While in 2014, Modi campaigned under the slogan "sabka saath, sabka vikas" (collective efforts, inclusive growth), this year the prime minister has made nationalism the pillar of his electoral strategy. The military escalation with Pakistan in February gave his campaign a significant boost and helped him launch what very much looks like a hyper-nationalist blitzkrieg.

Almost every electoral rally Modi leads, features pledges to defeat Pakistan, photographs of slain soldiers, and a barrage of militaristic rhetoric. Just days before polls were to open, the prime minister addressed first-time voters, saying: "Will you dedicate your vote to the brave men who conducted Balakot air strikes, to the CRPF men who lost their lives in the Pulwama attack?"

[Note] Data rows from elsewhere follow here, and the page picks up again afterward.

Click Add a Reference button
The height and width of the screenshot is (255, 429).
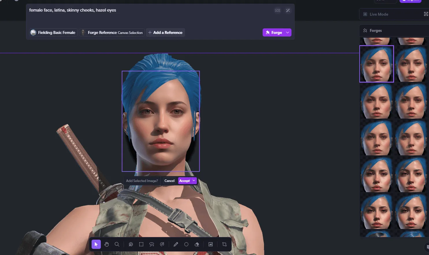click(x=165, y=32)

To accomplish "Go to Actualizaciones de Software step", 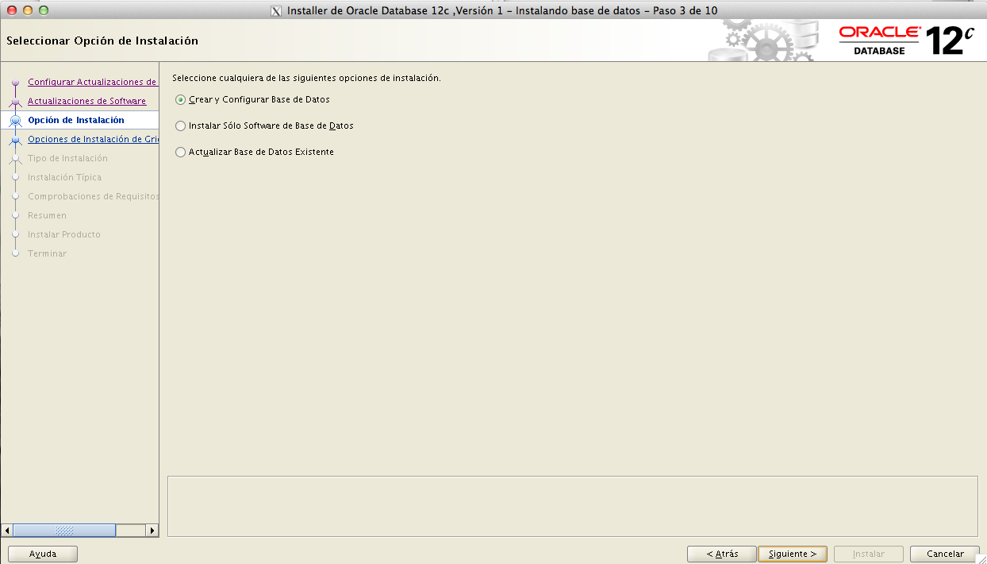I will tap(86, 101).
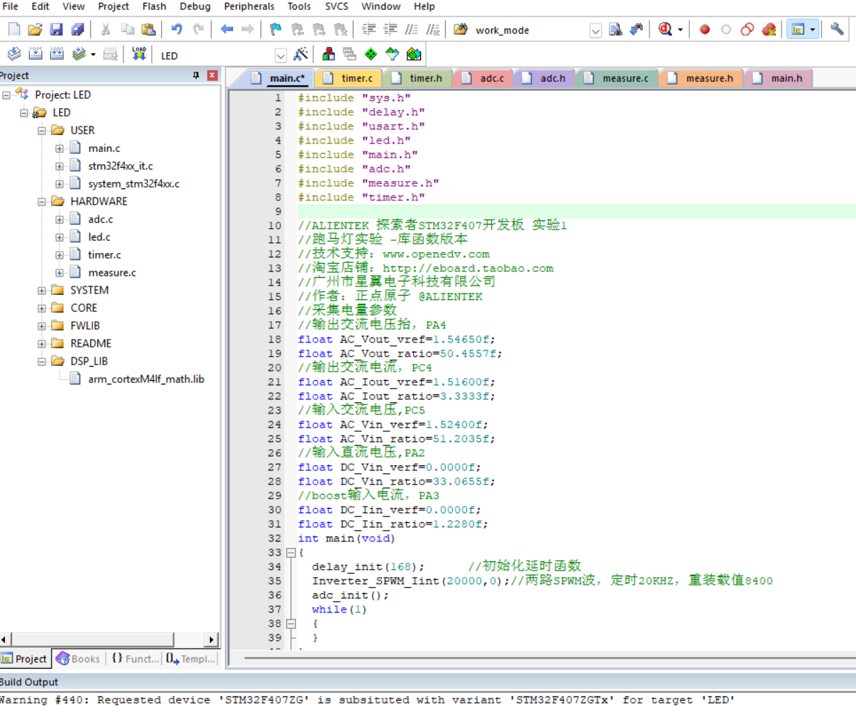Image resolution: width=856 pixels, height=712 pixels.
Task: Open Configuration wrench icon
Action: (837, 29)
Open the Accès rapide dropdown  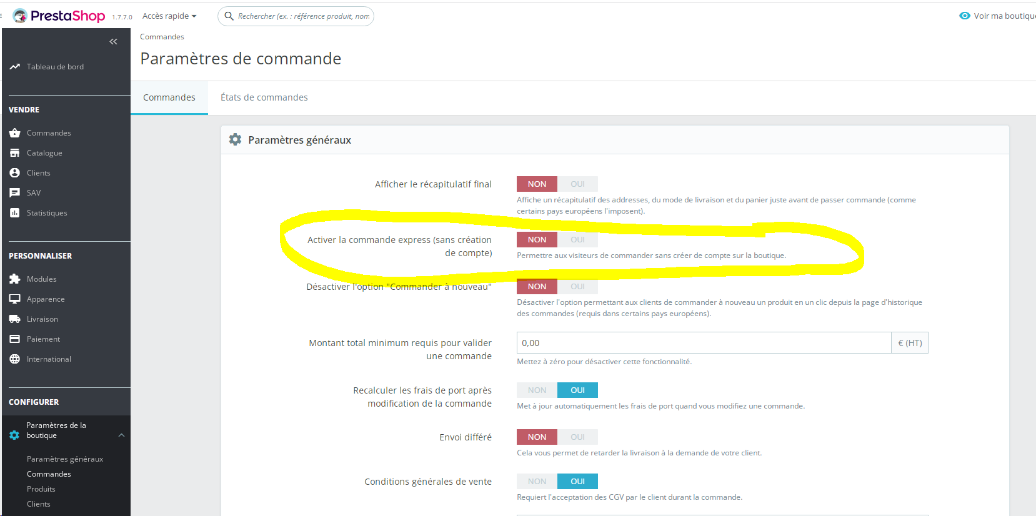click(x=169, y=16)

India's air strikes on the Balakot region in Pakistan in the aftermath a deadly attack on a military convoy in Pulwama district of Indian-administered Kashmir managed to reverse the downward trend in Modi's popularity ratings. In January this year, his approval rating was hovering around 32 percent. This came after his party lost by-elections in three key states Rajasthan, Madhya Pradesh and Chhattisgarh held late last year.

After the Pulwama attack, however, Modi's rating shot up to 62 percent, as he rode on the "revenge" wave that swept through the country.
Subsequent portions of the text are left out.